En un comunicado, el colectivo ha instado al Govern y a la Autoridad Portuaria de Baleares (APB) a adoptar límites “reales y sostenibles” ante las consecuencias que, a su juicio, tiene la llegada masiva de cruceristas sobre el centro de la capital balear.
La plataforma argumenta que existe un respaldo social mayoritario a la contención turística. En este sentido, señala que el 77 por ciento de la población de Mallorca se muestra a favor de limitar el número de turistas, según la última Encuesta de Percepción de los Residentes sobre el Turismo 2024 elaborada por la Agencia de Estrategia Turística de las Islas Baleares.
Además, el colectivo pone el foco en el impacto económico de este segmento. Según datos de Institut d'Estadística de les Illes Balears (Ibestat), el gasto medio de un excursionista de crucero en Palma es de 35,76 euros, una cifra que consideran reducida si se compara con los costes ambientales y sociales que atribuyen a la actividad.
La entidad critica que determinadas asociaciones comerciales sigan defendiendo un incremento de escalas, priorizando —afirman— beneficios económicos a corto plazo frente a la salud pública, la protección del medio ambiente y la calidad de vida de los residentes, especialmente en el centro histórico de Palma.

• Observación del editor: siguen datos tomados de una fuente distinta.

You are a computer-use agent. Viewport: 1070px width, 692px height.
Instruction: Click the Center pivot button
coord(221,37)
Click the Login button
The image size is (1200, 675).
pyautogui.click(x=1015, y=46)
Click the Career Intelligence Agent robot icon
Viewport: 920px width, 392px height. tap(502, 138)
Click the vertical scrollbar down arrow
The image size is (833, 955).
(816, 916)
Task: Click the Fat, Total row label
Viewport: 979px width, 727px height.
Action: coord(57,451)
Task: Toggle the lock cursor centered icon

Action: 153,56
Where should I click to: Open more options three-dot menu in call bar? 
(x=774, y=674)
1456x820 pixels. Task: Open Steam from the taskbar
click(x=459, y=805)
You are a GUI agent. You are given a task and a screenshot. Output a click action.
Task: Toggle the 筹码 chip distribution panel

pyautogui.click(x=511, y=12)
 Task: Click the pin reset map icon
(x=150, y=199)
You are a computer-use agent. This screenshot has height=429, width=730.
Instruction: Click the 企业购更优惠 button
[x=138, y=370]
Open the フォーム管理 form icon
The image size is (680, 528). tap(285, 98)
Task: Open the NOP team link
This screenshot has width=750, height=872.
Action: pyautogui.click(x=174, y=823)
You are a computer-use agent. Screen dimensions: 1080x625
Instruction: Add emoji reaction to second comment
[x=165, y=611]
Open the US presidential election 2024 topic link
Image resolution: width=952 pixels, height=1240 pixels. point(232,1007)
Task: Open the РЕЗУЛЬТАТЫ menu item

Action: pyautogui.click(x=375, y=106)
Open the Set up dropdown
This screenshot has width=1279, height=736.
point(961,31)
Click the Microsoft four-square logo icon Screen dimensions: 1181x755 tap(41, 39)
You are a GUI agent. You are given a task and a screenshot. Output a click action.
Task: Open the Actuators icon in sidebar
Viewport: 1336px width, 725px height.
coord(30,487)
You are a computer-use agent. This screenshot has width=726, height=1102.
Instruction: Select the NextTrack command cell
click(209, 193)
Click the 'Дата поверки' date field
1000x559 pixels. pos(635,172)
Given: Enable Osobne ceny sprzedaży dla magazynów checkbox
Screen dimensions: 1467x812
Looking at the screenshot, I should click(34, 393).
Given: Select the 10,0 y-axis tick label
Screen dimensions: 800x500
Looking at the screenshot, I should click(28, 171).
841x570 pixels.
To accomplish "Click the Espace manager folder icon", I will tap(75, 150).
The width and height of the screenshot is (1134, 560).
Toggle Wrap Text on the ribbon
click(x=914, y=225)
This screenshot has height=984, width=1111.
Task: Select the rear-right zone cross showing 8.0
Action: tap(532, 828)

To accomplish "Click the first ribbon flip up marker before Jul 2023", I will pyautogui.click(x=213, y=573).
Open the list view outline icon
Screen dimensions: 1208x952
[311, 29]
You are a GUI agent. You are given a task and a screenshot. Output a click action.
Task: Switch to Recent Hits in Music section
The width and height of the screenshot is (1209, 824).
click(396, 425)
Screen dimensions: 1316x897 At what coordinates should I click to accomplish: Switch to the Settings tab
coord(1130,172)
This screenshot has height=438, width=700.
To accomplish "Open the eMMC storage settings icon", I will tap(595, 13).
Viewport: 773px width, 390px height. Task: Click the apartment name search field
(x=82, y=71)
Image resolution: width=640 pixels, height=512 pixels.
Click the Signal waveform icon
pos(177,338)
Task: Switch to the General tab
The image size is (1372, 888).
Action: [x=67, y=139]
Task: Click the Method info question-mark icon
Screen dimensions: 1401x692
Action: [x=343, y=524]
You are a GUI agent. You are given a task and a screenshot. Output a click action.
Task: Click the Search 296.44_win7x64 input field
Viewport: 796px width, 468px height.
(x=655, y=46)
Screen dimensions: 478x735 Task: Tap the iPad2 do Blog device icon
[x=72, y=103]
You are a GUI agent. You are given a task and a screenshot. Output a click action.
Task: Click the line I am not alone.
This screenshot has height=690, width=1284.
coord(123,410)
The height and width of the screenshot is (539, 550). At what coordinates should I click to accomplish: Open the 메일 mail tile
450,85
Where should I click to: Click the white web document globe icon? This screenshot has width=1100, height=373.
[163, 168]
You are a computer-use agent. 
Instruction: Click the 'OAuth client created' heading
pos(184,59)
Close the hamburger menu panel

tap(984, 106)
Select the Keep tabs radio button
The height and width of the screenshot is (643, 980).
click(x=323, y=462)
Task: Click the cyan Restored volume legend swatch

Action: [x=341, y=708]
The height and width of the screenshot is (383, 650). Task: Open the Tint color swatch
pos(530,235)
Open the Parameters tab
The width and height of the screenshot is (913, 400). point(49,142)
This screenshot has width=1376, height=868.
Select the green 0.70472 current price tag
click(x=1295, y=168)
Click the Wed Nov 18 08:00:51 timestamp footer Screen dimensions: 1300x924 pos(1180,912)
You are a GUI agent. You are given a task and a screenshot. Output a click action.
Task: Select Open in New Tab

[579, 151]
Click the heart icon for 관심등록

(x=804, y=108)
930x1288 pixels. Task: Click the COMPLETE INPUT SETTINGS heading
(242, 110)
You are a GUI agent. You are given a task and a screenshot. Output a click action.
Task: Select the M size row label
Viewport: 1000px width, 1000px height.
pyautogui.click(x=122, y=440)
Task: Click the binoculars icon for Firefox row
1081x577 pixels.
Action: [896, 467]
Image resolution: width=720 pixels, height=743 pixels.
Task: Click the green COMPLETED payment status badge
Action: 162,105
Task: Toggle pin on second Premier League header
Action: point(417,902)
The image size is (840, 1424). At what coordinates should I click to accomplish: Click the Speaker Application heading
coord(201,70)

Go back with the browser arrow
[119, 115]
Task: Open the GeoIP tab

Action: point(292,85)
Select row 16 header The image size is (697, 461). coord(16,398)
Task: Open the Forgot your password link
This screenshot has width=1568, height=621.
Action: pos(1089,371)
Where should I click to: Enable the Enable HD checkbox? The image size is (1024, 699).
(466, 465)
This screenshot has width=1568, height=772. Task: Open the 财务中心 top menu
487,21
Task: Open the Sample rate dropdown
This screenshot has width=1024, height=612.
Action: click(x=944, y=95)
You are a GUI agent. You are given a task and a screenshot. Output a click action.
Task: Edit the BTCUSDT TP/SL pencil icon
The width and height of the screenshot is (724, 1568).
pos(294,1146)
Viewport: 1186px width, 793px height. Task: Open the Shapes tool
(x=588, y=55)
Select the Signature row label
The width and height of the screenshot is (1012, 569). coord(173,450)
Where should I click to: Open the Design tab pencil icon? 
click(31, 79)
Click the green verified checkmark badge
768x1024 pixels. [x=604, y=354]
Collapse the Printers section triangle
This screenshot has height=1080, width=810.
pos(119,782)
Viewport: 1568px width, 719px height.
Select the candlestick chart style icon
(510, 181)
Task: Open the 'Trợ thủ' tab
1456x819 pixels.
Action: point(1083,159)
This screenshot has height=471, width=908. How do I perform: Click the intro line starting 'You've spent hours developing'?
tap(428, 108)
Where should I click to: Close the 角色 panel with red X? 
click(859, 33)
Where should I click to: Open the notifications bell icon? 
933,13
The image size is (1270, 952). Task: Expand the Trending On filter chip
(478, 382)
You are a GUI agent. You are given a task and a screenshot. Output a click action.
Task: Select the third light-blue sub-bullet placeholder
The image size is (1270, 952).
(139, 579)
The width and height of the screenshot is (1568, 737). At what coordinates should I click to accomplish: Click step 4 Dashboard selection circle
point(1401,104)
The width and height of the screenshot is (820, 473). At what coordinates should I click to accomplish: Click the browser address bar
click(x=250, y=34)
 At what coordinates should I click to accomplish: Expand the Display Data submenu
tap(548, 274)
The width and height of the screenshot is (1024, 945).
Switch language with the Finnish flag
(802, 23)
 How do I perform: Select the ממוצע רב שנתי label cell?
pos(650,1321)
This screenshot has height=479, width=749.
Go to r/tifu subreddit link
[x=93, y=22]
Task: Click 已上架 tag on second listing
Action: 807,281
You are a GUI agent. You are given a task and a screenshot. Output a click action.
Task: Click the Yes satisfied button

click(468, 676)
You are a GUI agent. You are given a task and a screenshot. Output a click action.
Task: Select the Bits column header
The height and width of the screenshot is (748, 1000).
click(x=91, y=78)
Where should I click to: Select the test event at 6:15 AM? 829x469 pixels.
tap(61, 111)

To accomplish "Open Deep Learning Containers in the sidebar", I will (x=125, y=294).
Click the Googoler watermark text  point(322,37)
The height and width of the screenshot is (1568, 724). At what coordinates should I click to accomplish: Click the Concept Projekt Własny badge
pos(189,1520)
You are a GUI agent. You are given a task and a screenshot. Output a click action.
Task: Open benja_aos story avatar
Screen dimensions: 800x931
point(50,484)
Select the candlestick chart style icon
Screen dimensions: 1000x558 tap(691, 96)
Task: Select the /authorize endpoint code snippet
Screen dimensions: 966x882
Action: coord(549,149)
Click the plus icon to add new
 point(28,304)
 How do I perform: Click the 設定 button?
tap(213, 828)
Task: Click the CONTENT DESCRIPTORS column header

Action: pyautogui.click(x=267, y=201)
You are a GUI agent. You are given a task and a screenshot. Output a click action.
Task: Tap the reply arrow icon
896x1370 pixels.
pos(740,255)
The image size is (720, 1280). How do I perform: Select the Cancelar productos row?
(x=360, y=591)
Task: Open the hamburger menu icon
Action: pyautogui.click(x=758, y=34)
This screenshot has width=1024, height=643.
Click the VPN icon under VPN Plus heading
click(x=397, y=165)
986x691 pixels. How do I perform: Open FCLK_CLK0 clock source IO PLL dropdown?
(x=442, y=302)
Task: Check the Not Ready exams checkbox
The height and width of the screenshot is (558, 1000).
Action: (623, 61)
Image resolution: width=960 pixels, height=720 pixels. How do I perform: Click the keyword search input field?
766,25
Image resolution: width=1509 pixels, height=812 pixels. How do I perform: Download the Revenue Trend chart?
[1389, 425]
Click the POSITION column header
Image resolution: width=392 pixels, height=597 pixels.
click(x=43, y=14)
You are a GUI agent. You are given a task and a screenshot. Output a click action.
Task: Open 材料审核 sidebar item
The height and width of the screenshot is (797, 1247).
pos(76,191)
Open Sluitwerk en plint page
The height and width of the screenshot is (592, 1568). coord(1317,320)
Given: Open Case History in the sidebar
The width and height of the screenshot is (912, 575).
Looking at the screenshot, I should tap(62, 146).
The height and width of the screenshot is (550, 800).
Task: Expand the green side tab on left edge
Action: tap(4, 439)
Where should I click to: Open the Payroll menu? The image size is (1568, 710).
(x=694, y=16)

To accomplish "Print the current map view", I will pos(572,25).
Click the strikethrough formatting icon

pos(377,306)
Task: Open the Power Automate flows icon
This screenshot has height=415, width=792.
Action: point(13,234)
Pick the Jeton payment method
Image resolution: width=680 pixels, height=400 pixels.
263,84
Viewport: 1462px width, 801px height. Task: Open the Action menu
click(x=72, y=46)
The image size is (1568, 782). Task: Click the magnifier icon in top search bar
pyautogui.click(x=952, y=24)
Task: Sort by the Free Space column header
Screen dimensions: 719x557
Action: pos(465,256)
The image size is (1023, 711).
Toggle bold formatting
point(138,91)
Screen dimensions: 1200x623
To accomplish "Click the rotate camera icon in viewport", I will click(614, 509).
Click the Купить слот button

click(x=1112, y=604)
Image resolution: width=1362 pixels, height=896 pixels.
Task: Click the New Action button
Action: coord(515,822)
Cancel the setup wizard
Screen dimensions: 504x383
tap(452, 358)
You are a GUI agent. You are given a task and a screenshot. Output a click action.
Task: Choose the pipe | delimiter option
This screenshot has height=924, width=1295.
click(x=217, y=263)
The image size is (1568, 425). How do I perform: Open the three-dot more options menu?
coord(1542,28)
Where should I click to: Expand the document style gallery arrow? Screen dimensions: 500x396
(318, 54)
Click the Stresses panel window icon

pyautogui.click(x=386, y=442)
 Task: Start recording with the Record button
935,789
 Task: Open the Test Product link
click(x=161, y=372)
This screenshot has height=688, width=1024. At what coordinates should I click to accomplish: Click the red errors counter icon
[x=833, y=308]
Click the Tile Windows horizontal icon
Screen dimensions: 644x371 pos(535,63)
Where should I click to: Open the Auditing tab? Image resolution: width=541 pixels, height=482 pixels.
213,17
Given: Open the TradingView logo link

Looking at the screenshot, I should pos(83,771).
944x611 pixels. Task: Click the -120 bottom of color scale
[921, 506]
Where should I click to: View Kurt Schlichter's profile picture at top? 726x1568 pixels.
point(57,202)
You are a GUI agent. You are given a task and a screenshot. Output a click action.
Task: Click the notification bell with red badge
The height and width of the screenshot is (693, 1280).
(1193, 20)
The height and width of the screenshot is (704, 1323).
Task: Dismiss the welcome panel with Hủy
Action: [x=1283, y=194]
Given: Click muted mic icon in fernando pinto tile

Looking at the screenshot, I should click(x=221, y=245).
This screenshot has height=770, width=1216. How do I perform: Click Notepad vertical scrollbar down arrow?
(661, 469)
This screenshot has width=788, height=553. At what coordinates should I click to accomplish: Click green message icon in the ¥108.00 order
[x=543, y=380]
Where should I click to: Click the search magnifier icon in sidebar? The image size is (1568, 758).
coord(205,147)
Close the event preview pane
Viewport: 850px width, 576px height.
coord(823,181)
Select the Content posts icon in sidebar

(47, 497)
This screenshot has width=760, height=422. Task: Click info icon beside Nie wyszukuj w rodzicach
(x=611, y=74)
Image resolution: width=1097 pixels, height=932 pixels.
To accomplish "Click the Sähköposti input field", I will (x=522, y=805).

Entre los efectos que denuncian figuran la contaminación atmosférica derivada de los grandes buques, los colapsos puntuales en zonas céntricas durante las horas de mayor afluencia y un retorno económico “limitado” en proporción a los impactos generados.
Por todo ello, la Plataforma vecinal contra los Megacruceros ha reiterado su propuesta de fijar un tope de un crucero diario mientras se desarrollan estudios de capacidad de carga que evalúen de manera detallada los efectos reales de este modelo turístico y permitan, sostienen, adoptar decisiones basadas en criterios técnicos y de sostenibilidad.